In retrospect, returning home when I did turned out to be its own Right Thing To Do; I was able to deepen my relationship with my girlfriend, I was home to help care for my father at the end of his life, and put some roots down in the mellower, less-judgmental Jewish community of Portland. I even wrote some songs and made a CD (see sidebar at right), a process all its own which helped to ease some of the sting of having left grad school the way I did. In the end, I chalked up my journey to Philadelphia as a learning process that helped me to know myself better; and I put my dreams of serving the Jewish community professionally into a little box, shoved it to the back of the closet, and moved on, returning to Citybikes as a mechanic and later as the lead Buyer. I got married in 2003. My partner and I moved into a little house together. There have been ups and downs and although some of them have been heartbreaking, our relationship remains strong and we remain deeply devoted to each other. I serve my Jewish community on a very part-time, local, volunteer basis that allows me to live fully as myself -- blue jeans, piercings, bike commuting and all -- and to live simply in a way that being a Jewish professional back East would never have allowed.

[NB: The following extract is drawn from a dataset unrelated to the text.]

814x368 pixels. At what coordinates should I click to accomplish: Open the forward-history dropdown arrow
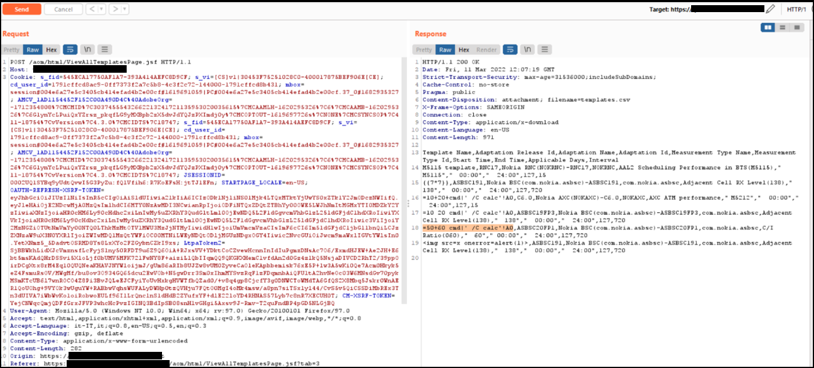point(125,9)
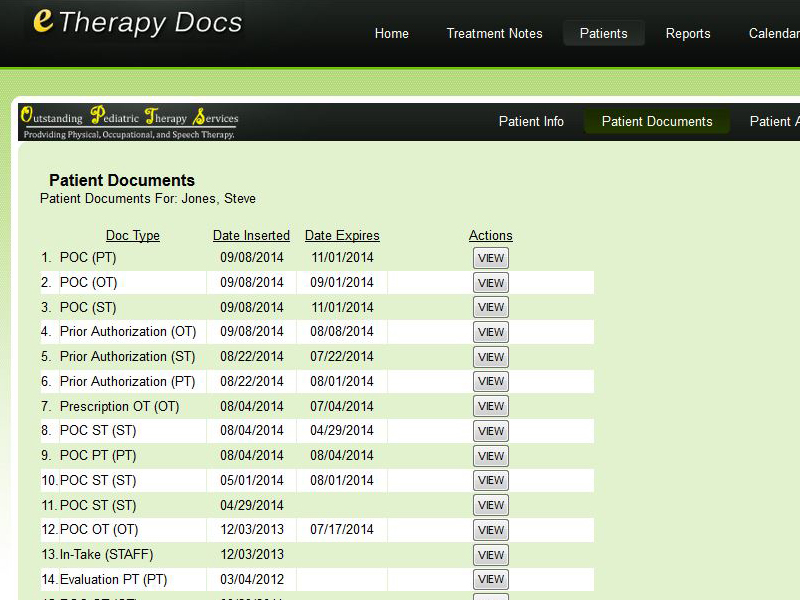
Task: Sort by Date Inserted column header
Action: pos(251,236)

Ten years later, I am older. But am I wiser? Maybe. Some days I'm not sure. Lately I have found myself wondering the reverse side of the "what if?" question: what if I had stayed in Philadelphia? What if I had toughed it out against seemingly impossible odds and somehow managed to finish a graduate degree? Would I now be serving a Jewish community somewhere? Would I have evolved into someone more "professional", more "feminine", more "mature" in some way that my present life doesn't require or even make room for? And would my girlfriend still be with me (as my spouse) under those other circumstances?
Who would I be today if I had stayed?
I find myself longing to make some kind of difference that is different from the difference I'm currently making. But how? And, more importantly, what kind of difference?
I feel caught in a strong tide of lateral drift, one that doesn't always feel exactly lateral, like I'm actually losing ground in order to make it up. I hate being in such a state of unknowing, on the verge of some kind of change -- or a recognition that change is not appropriate at this time -- without knowing where I might end up.